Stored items

________________________

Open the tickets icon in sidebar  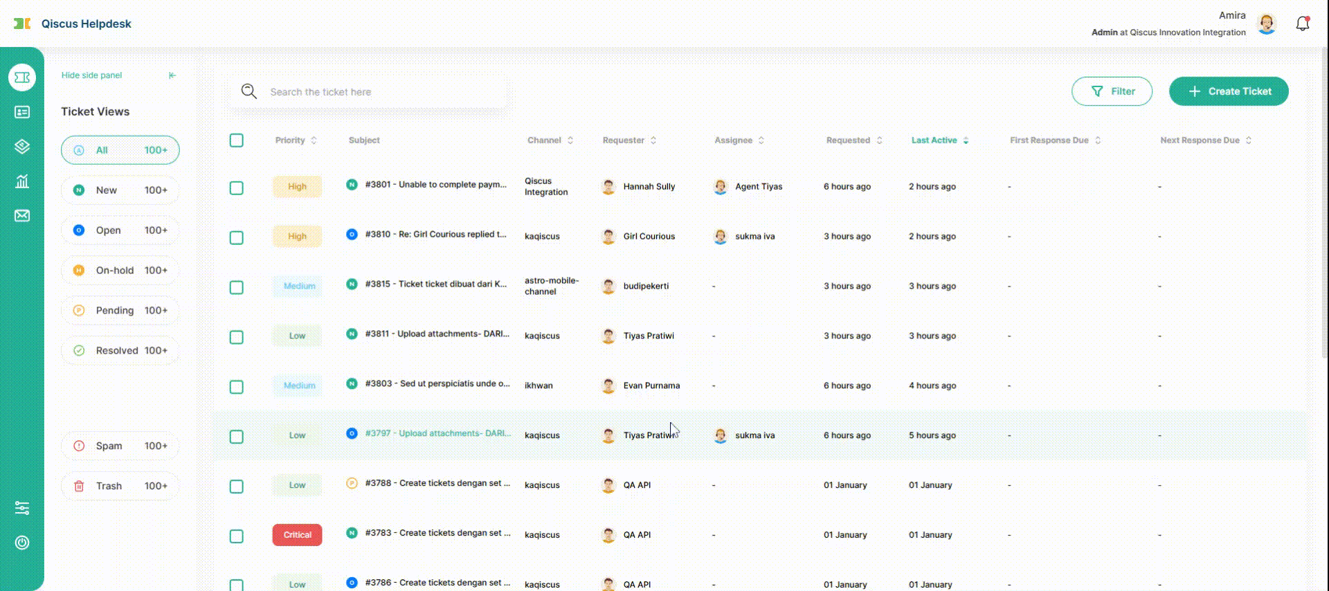pyautogui.click(x=22, y=78)
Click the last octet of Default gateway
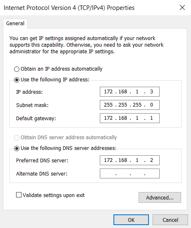 (x=151, y=118)
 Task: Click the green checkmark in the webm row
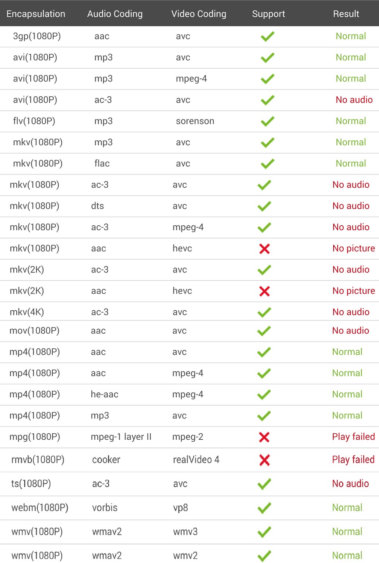(x=264, y=508)
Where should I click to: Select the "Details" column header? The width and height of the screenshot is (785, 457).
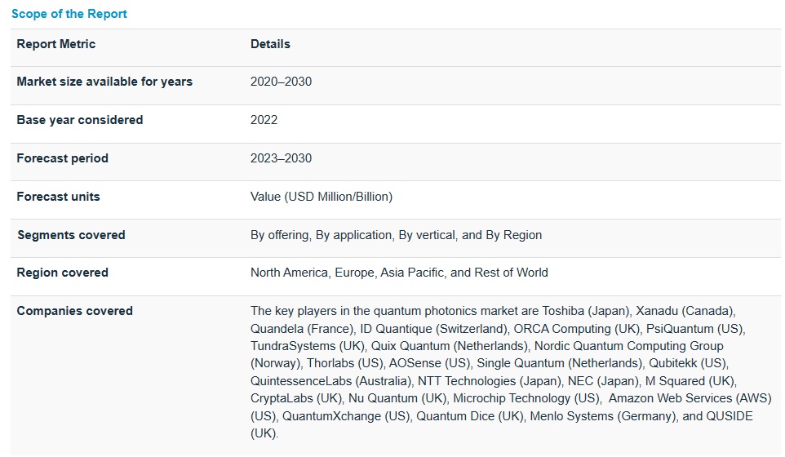point(270,44)
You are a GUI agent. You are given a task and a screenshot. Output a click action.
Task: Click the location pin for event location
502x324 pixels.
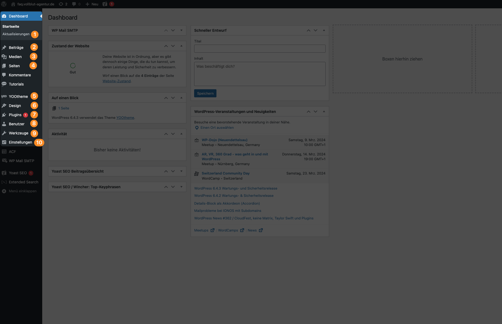[x=197, y=128]
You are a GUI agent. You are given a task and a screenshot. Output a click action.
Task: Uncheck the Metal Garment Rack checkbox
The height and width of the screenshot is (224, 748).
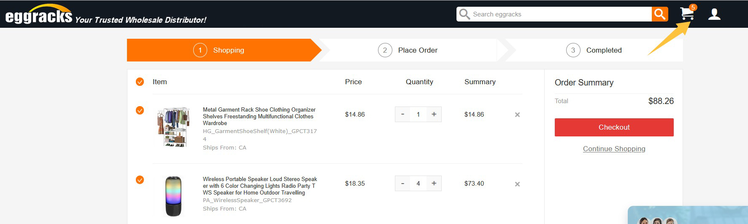pos(140,110)
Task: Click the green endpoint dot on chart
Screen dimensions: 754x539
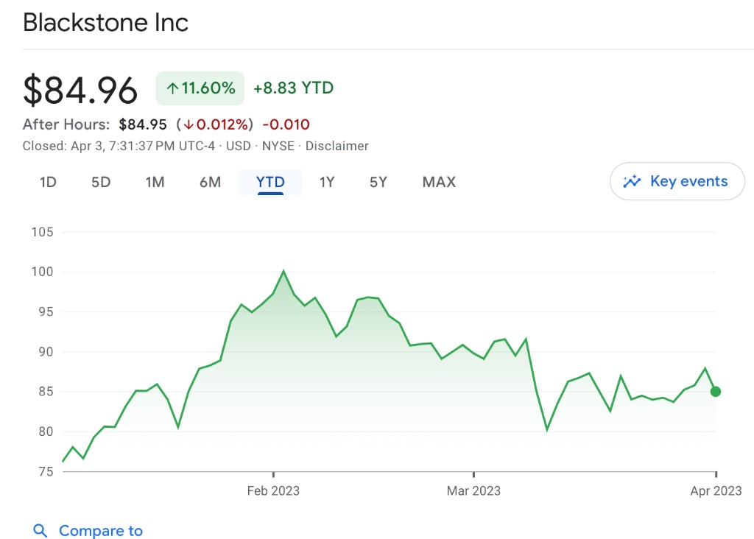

________________________

◆ **What you have to do**:
With the pictures left out, give again exactly the lines from the one that contains "The height and" through the final line of the data above.

◆ **Written reply**:
The height and width of the screenshot is (224, 748).
pos(140,110)
Task: Click the green endpoint dot on chart
Screen dimensions: 754x539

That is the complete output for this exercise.